Avec son test le 18 août d’un missile de portée intermédiaire, « l’Amérique est prête à une course aux armements », a asséné l’ambassadeur russe adjoint auprès de l’ONU, Dmitri Polyanskiy, lors d’une réunion du Conseil de sécurité demandée par Moscou.

Au contraire, la Russie est prête à « un dialogue sérieux » pour le contrôle des armements, a-t-il ajouté, se disant « stupéfait par la position adoptée par les Européens (qui) tolèrent les actions américaines ».

« La Russie et la Chine souhaitent un monde dans lequel les États-Unis font preuve de retenue alors qu’ils continuent à accumuler des armes », a rétorqué son homologue américain, Jonathan Cohen.

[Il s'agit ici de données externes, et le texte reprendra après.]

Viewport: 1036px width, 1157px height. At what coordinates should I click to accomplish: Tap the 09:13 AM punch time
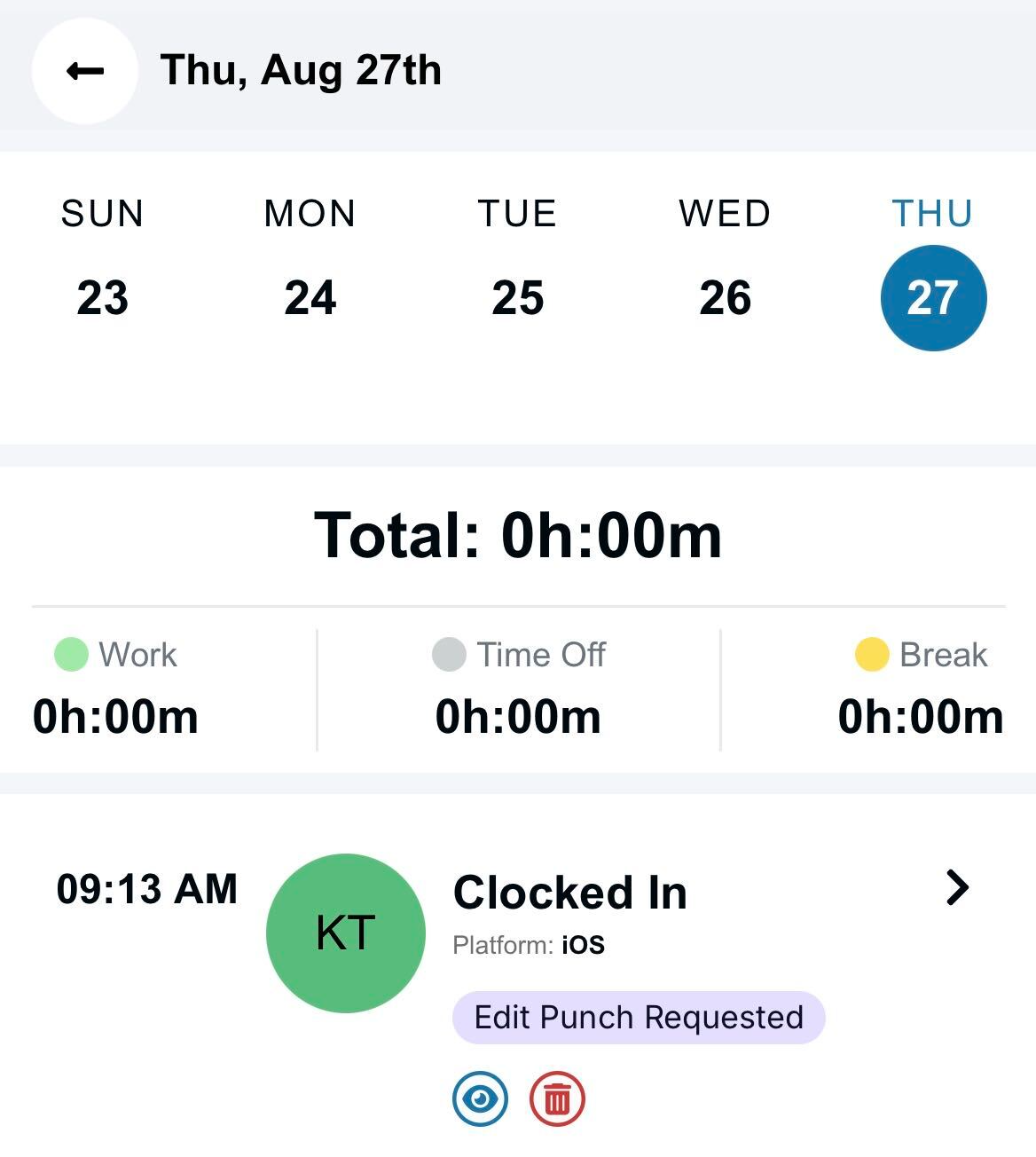tap(147, 889)
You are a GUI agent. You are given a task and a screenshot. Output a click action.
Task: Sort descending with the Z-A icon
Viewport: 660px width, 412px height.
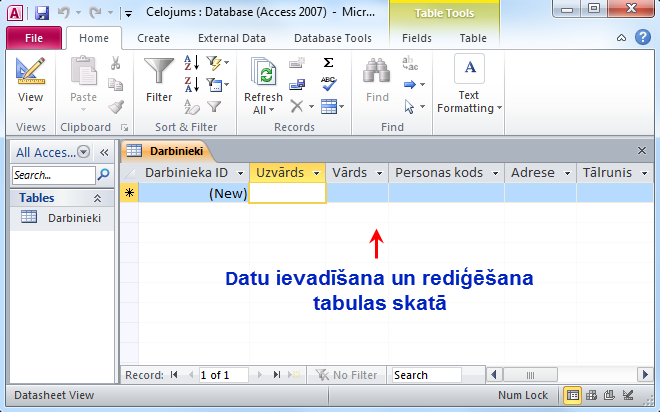pyautogui.click(x=190, y=84)
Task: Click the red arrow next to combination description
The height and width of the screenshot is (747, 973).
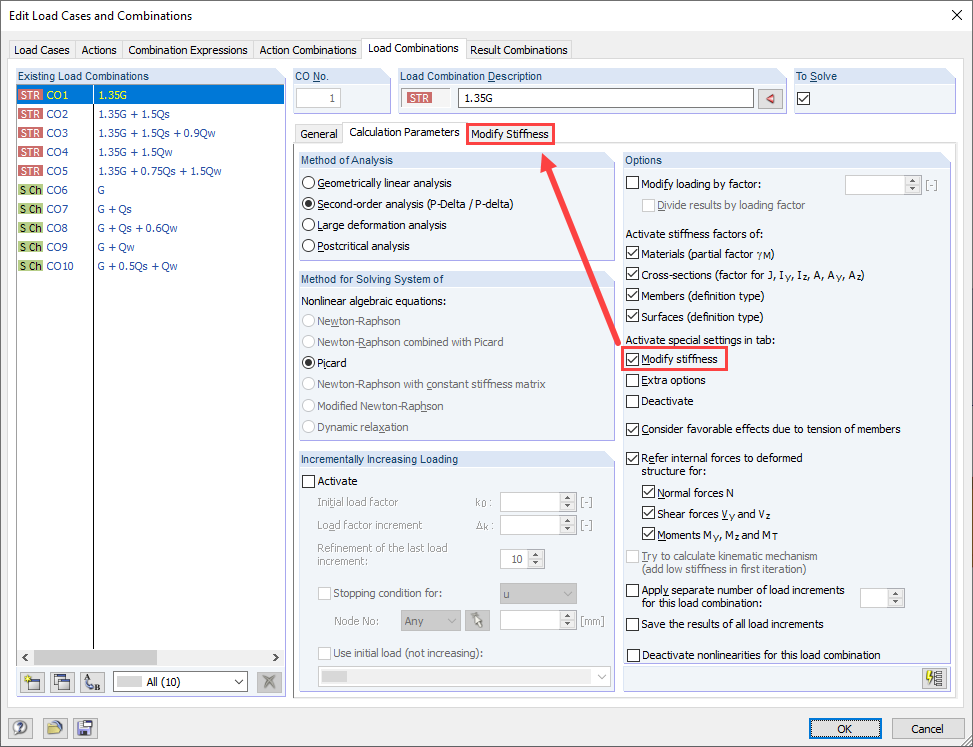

« Les essais américains pour développer une capacité conventionnelle terrestre ne sont ni provocateurs ni déstabilisateurs » et Washington ne va pas « rester les bras croisés » alors que Pékin et Moscou poursuivent le développement de nouveaux armements, a-t-il insisté.

« Que s’est-il passé exactement le 8 août ? », a aussi demandé Jonathan Cohen, en évoquant l’explosion mystérieuse à caractère nucléaire survenue ce jour-là en Russie. « Quel était le système » testé ?, a-t-il ajouté.

Les États-Unis « restent disponibles pour un contrôle des armements efficace et vérifiable », incluant « la Russie et la Chine », a enfin fait valoir le diplomate américain.

L’ambassadeur chinois à l’ONU, Zhang Jun, a souligné que les armes de son pays étaient « défensives sans poser de menace contre quiconque ». « Nous nous opposons aux courses aux armements et souhaitons garantir un équilibre stratégique », a-t-il précisé.  

La Haute représentante de l’ONU pour le désarmement, Izumi Nakamitsu, avait au préalable dénoncé le « développement d’armes supersoniques » qui « peut saper la sécurité et déclencher une course aux armements déstabilisatrice ».  

« Il y a un besoin urgent de nouvelles approches internationales — y compris des approches multilatérales juridiquement contraignantes — , d’un consensus et d’un accord pour traiter les divers aspects des missiles posant problème », a conclu la responsable onusienne.